Lalu ia menunjuk lukisan sketsa pohon yang tidak aku pahami maksudnya itu. “Tahukah kau, Sinta, apa maksudnya gambar ini?”
Aku menggeleng pelan. Umaiku yang memang selalu lihai dalam memberikan penjelasan kepada anak-anak seumurku karena memang ia adalah guru di sebuah SD di desaku mulai bercerita tentang batang garing atau batang pambelum.
“Bagi kita orang Dayak, pohon adalah sumber kehidupan dan dilambangkan sebagai pohon kehidupan atau Batang Garing. Batang Garing memiliki arti sebagai simbol keseimbangan manusia dengan alam, manusia dengan manusia, serta Tuhan dengan manusia. Apabila manusia merusak alam, maka Hatalla akan murka. Murka Tuhan ini bisa berupa bencana yang menimpa kehidupan manusia seperti banjir, kemarau panjang, wabah penyakit atau bencana kabut asap seperti sekarang ini.”
Kemudian umai bertanya padaku,” Lalu apa yang sekiranya harus kita lakukan supaya Tuhan tidak murka? Supaya alam tidak murka?”

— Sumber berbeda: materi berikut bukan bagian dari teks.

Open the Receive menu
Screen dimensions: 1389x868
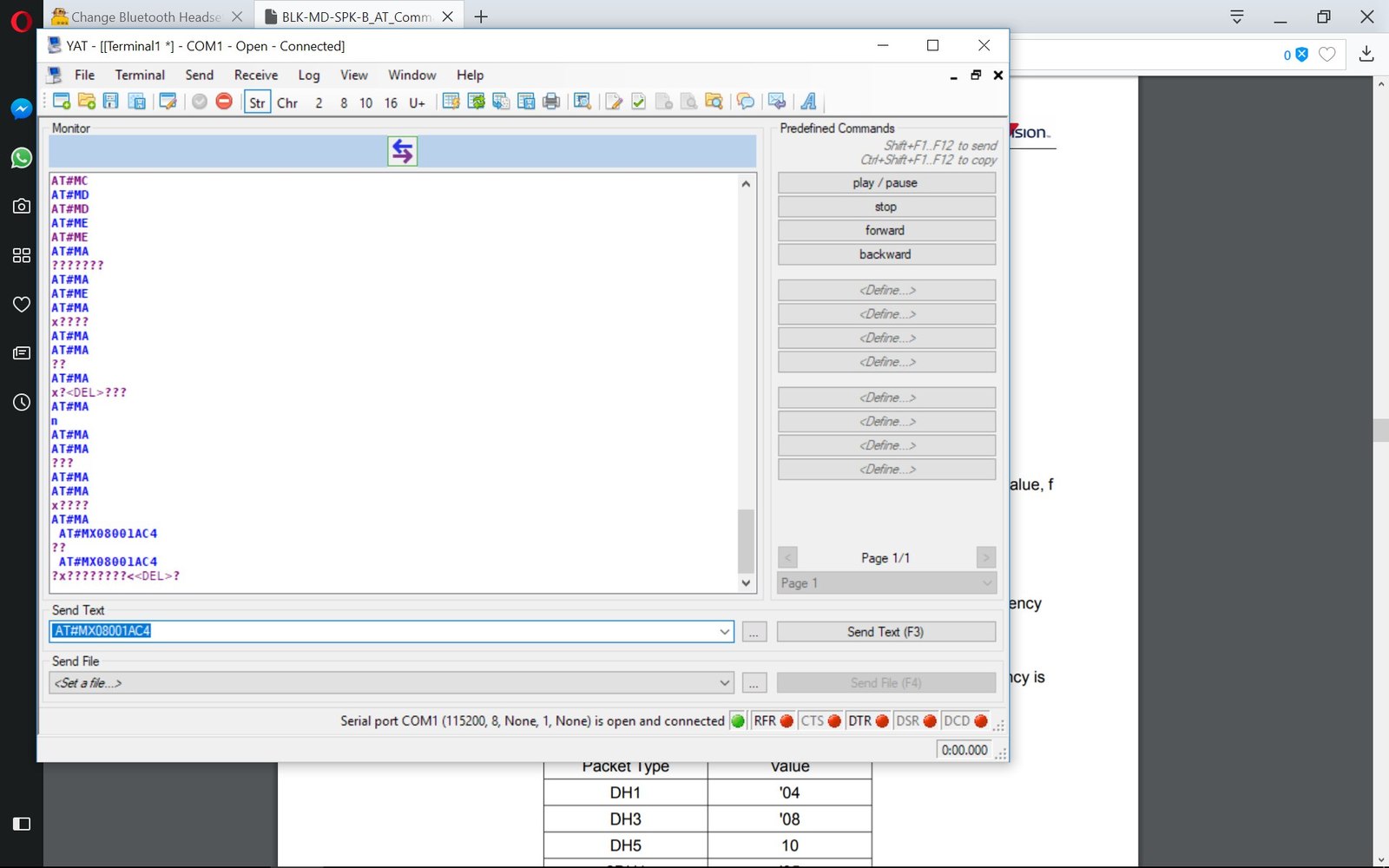[256, 76]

Aku tidak menjawab. Padahal sebenarnya aku ingin mengatakan aku harus menanam pohon banyak-banyak. Tapi malu bila jawabanku salah.

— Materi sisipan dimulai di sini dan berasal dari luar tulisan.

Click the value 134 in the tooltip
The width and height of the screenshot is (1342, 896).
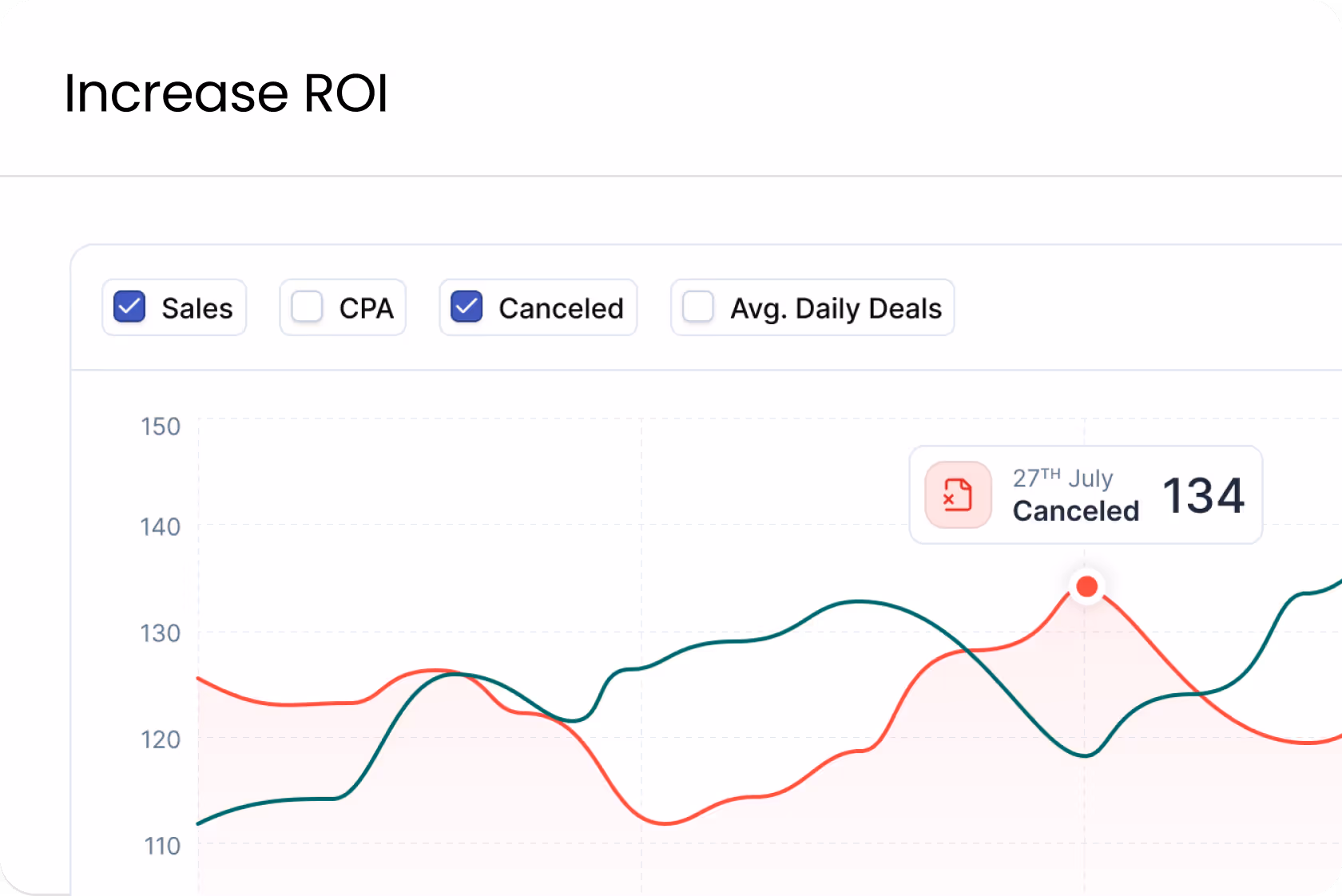pyautogui.click(x=1203, y=495)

Umai melanjutkan,” Tentu kita harus menghargai alam, tidak merusak dan melakukan eksploitasi sesuai kebutuhan saja serta melakukan pelestarian alam. Nah sekarang pertanyaan yang bisa kamu jawab, apa contoh bentuk pelestarian alam yang bisa Sinta lakukan?”
Aku ingat jawabanku tadi. Jadi aku menjawab seperti itu. Apang dan umai tersenyum. Aku senang melihat senyum orangtua. Artinya mereka bahagia memiliki anak sepertiku.
Jadi, mulai hari itu aku berjanji akan menjaga alamku. Aku berjanji akan menghargai setiap pohon yang ada di sekitarku. Pohon kehidupan yang diberikan Tuhan kepadaku akan aku rawat sehingga pada saatnya nanti mereka akan merawat aku dan memberikan sumber kehidupan kepadaku. Aku menengok ke jendela dan melihat deretan pohon kelapa yang seumur hidupnya sudah menyediakan jasa kepada keluarga kami melalui batang, daun, dan buahnya seperti menganggukkan kepalanya melalui lambaiannya dan angin mengirimkan bisikannya kepadaku,”Itah hakadohop”
“Cerpen Ini Diikutsertakan dalam Lomba Cipta Cerpen Anak PaberLand 2024”
Batang Garing: Pohon Kehidupan
Damang: Kepala Adat
Basam/bagasing: Permainan Tradisional suku Dayak Ngaju
Benuas: Kayu bengkirai
Garantung: Gong
Apang: Ayah
Umai: Ibu
Mama: Paman
Pukung Pahewan: Hutan Larangan
Uluh bakas: Orang tua/orang dewasa
Bue: Kakek
Hatalla: Tuhan
Itah hakadohop: Kita saling menolong
Ya Tuhan, manis sekali narasinya. Idenya keren dan ceritanya mendidik. Kalau saya jadi juri, akan saya pilih cernak ini sebagai juara.